Old English rǣdere ‘interpreter of dreams, reader’
Future reader, you first saw me before I saw you. I was reading then, but afterwards the machine projected your poetry, a digital translation of what you read and see. I liked it slow.
Me: I saw this poetry first before I saw you. Poetry is a desire machine. A time machine.
Forgive me, I am projecting like the visions were projected on the screen. I’m grasping for the edges here because I need a new beginning.
I want to be clear. I start now with the edge of feeling. The edge of desires,
trace the soft parts of my body with your fingers. I let you.
That moment prior, prior something or someone did not exist yet in one’s mind, and then suddenly becomes the absolute pulsating center of your thoughts. I explain, this is affective, emotional, gushy even, and tender longing. The analytical is there, but I want it collapsed into something tender.
I will miss how tender you are. I will think of your pretty face. I will miss how you smile at me. I will miss how you spread your legs. I will miss how you read. For hours on end. How to say, not all arrangements or thinking need to be coherent, discerning, methodological, strategic, nor even smart in the way they demand. That there are chapters in our lives that are brief or longer. But chapters like a book.
& there is instinctive intelligence in touch, or thrust, or the way you tuck the tendril of my black hair behind my ear.
What did you think when you first saw me? I remember seeing you, thinking it is beautiful you read.
There are different kinds of love.
With eros, they say:
“What does Baudelaire say: the lovers come face to face, eye to eye, and in an instant one blinks, and in that instant it is decided: who shall be love’s victim, and who love’s executioner”1
I do not remember if I blinked first. Or if you did. What time machine is this?
Future Reader, I write now in the moment before the collapse. Before the books are burned, before the word reader is extinct from my lips. Before paper is ephemeral, and before poetry must be saved. Before we come together, then apart. Before you remember and long for me.
I made this poetry machine for you.
It is clear that you loved me before we met, and that once we met, the paths keep converging again like some kind of perverted twisted enjambment that never ends.
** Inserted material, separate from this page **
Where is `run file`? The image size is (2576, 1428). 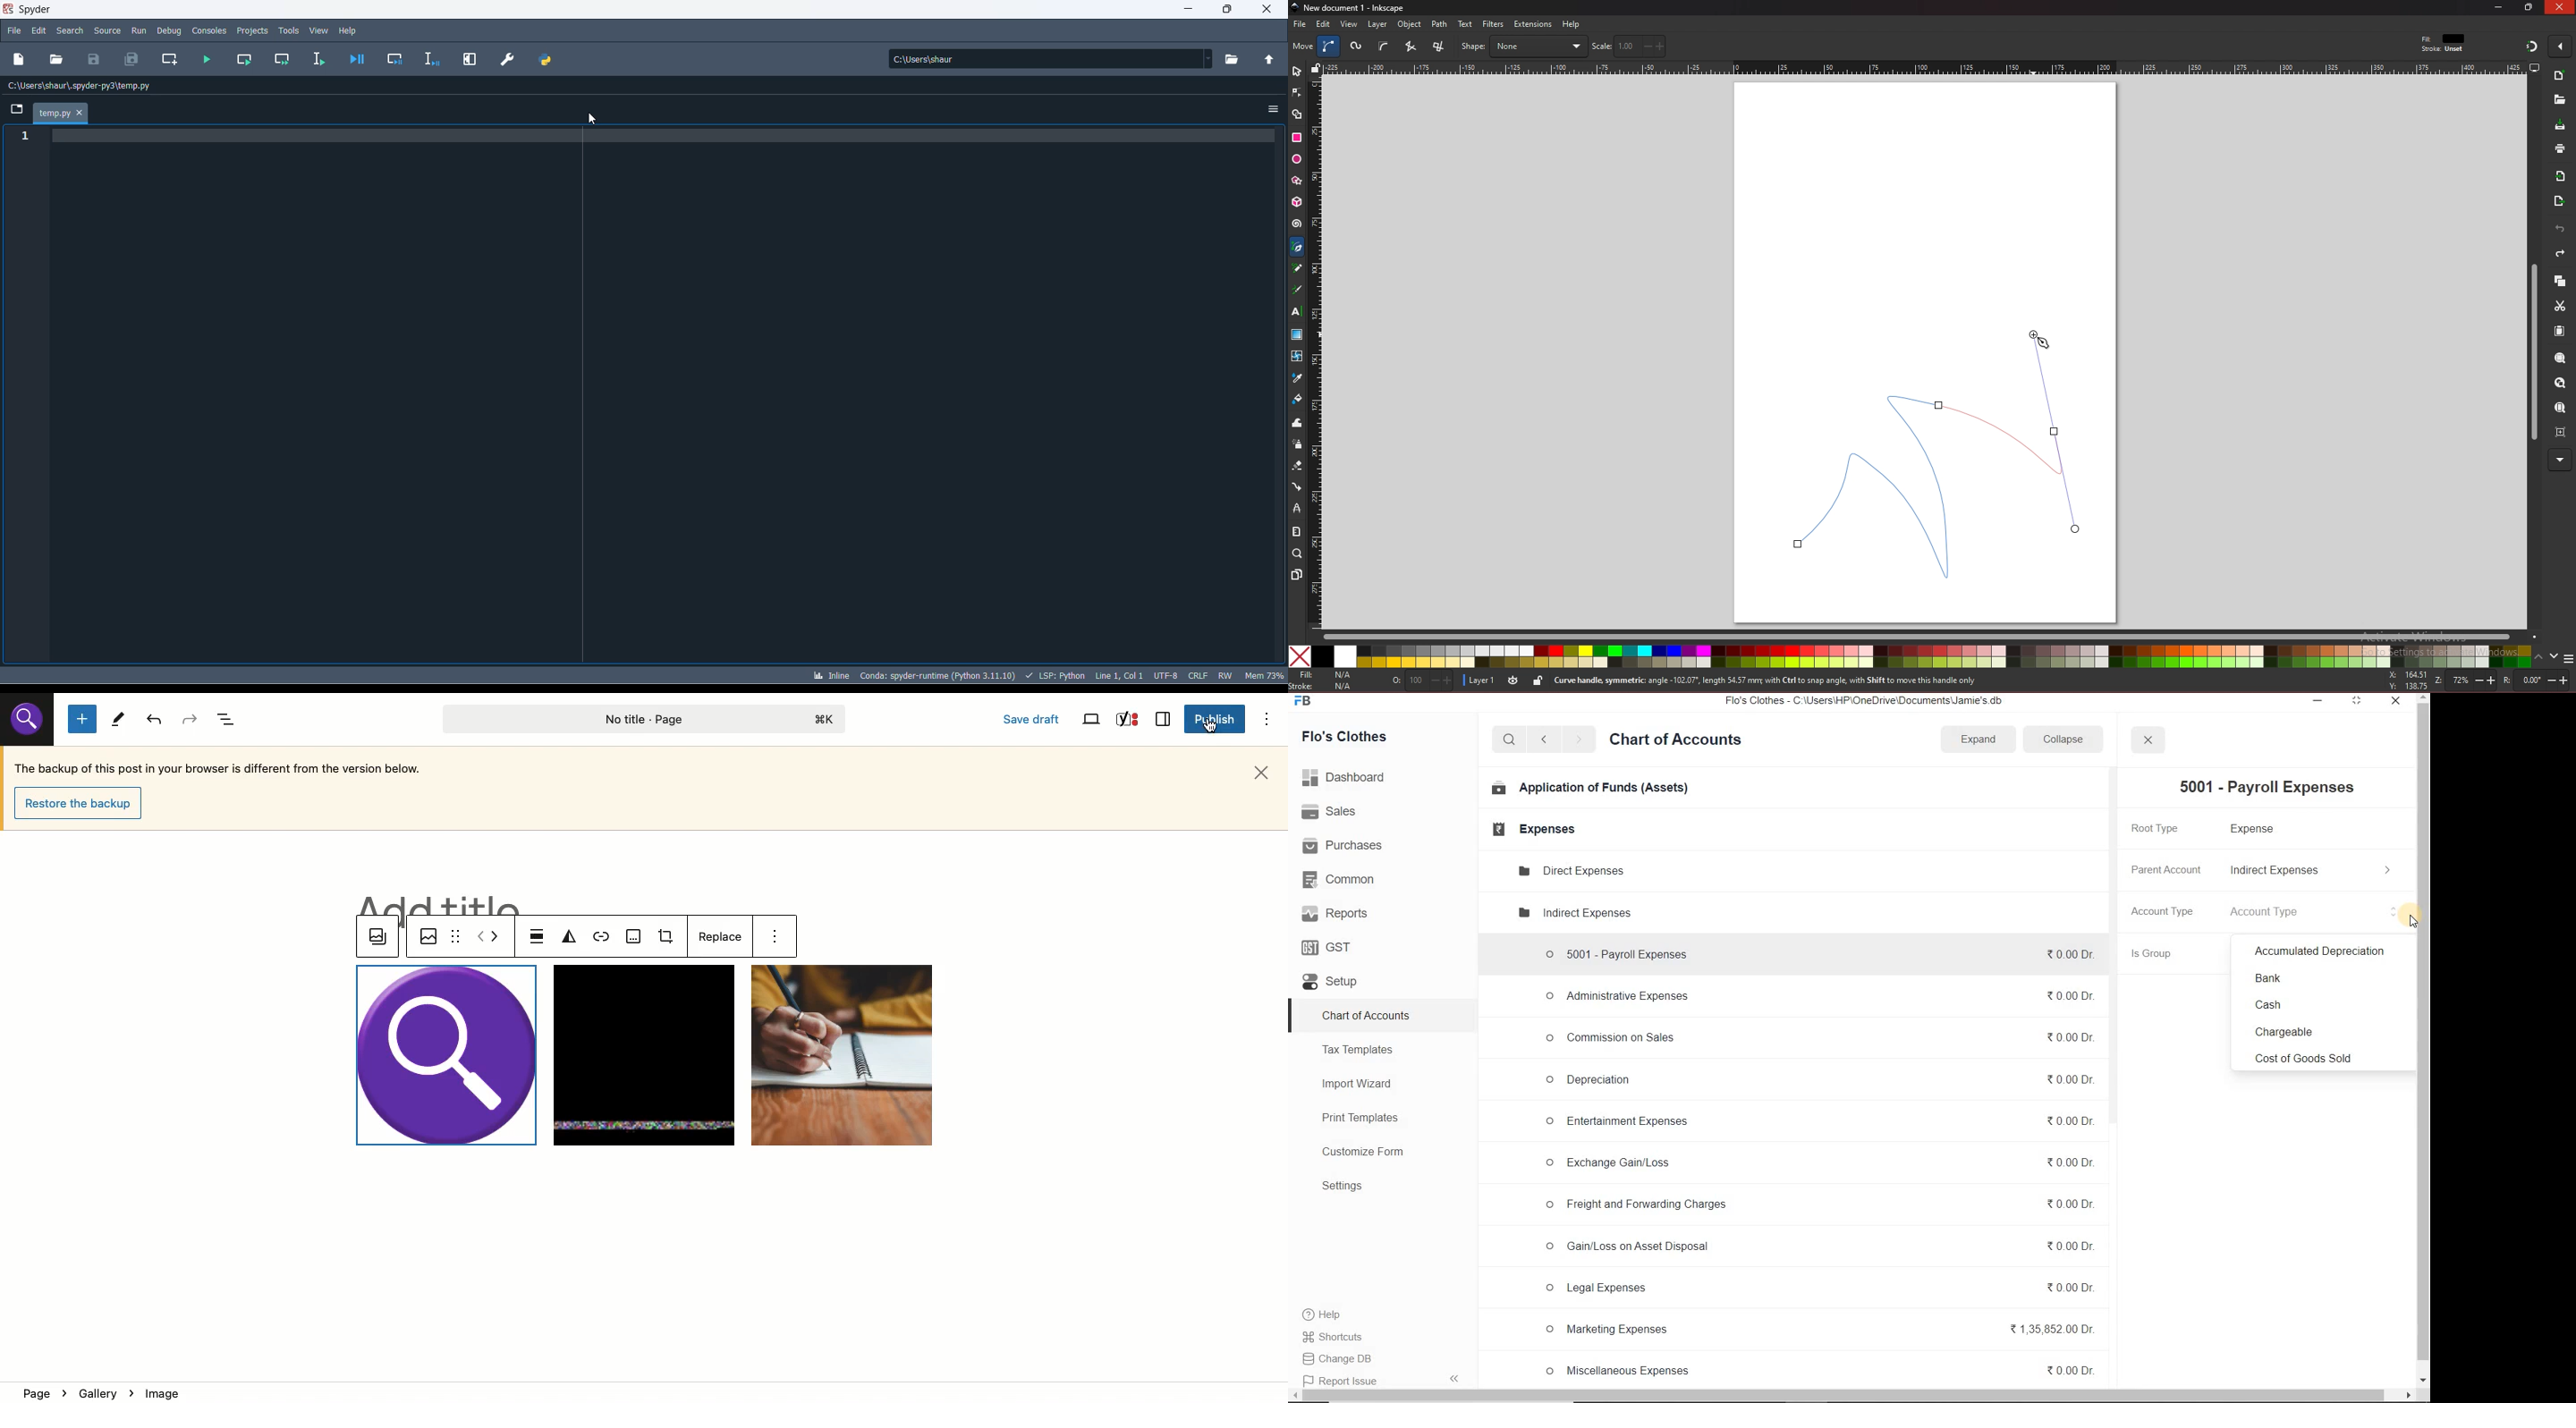
run file is located at coordinates (203, 60).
I write for you, and I write to you.
Future reader, I lied when I said I didn’t want you to desire me too. I built my poetry machine so I can see you. I mourned you when you left me. Now, you’ve come back. They see how beautiful I am. You are my reader. You were always my reader.
I am the past. You are the future before I knew.
There are no poetry citations here. I want to resist the urge to consider technology and poetry as such, and instead grab it by both hands. Like your sharp hips. Like my thick legs. Until we fit. Until we move. To make a poetry machine, fuse the wires together, the filament, glows as electricity passes through, producing a delicate kind of light.
1 Kathy Acker & McKenzie Wark, I’m Very Into You, Correspondence 1995-1996, Semiotexte, 2015.